ENUNCIADO DA TAREFA: Altere o trecho do texto sobre Bispo do Rosário que começa em "A loucura, acha, foi" e termina em "negro, está acorrentado.", substituindo "Conservou" por "Guardou", e apresente-o por inteiro.

TEXTO EXTRAÍDO:
Ela foi a musa do artista no final da vida. Trabalhou como estagiária de psiquiatria entre 1981 e 1983 no pavilhão 10. Bispo era um de seus pacientes e se apaixonou por ela, num processo que os psiquiatras chamam de ``paixão transferencial".
O caso ficou tão famoso que inspirou o filme ``O Bispo do Rosário", estrelado por Cristiane Tornloni e Rubens Corrêa e exibido na Rede Manchete em 1993.
Hoje, aos 38 anos, Rosângela Maria Magalhães, psicóloga, está escrevendo a biografia do paciente. ``Fui a única pessoa que teve acesso a ele", diz. ``Ele não falava com ninguém até me conhecer."
O livro tem 50 páginas manuscritas, que Rosângela escreve de forma esparsa. Ainda não pensou em procurar editora.
Entre as revelações que pretende fazer, vai atribuir a morte do artista, por broncopneumonia, à umidade do seu quarto-forte.
``Muitos dos problemas de saúde dele advieram das infiltrações", diz. ``Aquela cela em que ele morava era a pior, cheia de goteiras e com portas de ferro. Ele passava dias e dias sem falar com ninguém, sem comer, em delírio."
A psicóloga avalia como péssimas as condições da colônia. ``Na minha época ainda havia estagiários, embora a situação física do espaço fosse ruim. Hoje a coisa piorou e os doentes ficam sem orientação, soltos como animais."
Ela vê o relacionamento com Bispo como importante para sua formação. ``Para ele também foi bom porque começou a dar fortes sinais de lucidez e sua obra ficou mais ligada à realidade."
Bispo fantasiava a estagiária como solteira e virgem. Na época, ela já era casada com filhos. ``Ele me via como a virgem Maria e me chamava de Maria sem saber que o meu segundo nome era esse."
Lembra que Bispo enfeitou seu catre com laços e bordados e chamou-o de ``cama de Romeu e Julieta". ``Ele me queria naquela cama. Passou a dormir fora dela para me esperar. Era a forma que ele encontrava para me inserir na obra dele."
A loucura, acha, foi fundamental no processo criativo de Bispo. Ele lhe presenteou com diversas obras. Conservou só uma, uma reprodução de quadro com interferências. Mostra três meninos; um deles, negro, está acorrentado.
``É uma imagem significativa. Foi acorrentado que ele deu início à obra. Começou com o que tinha. Desfiou o uniforme azul de doente mental (usado até hoje na colônia) e bordou com a linha o lençol com que dormia."

TRECHO DE ORIGEM:
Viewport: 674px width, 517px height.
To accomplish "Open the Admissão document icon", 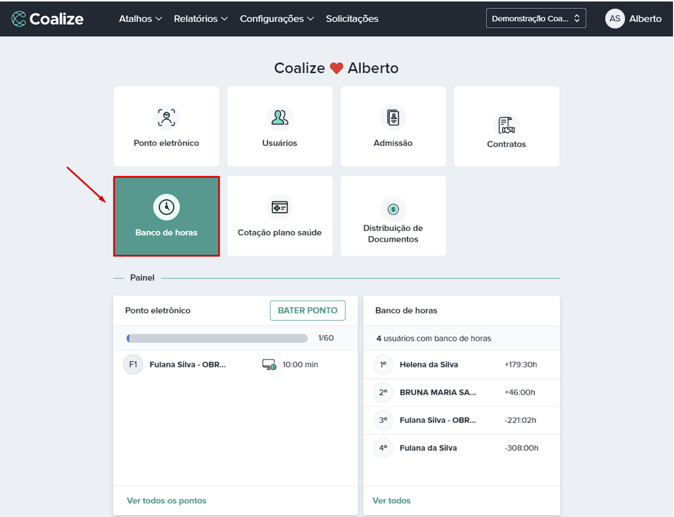I will click(x=393, y=118).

RESULTADO DA TAREFA:
A loucura, acha, foi fundamental no processo criativo de Bispo. Ele lhe presenteou com diversas obras. Guardou só uma, uma reprodução de quadro com interferências. Mostra três meninos; um deles, negro, está acorrentado.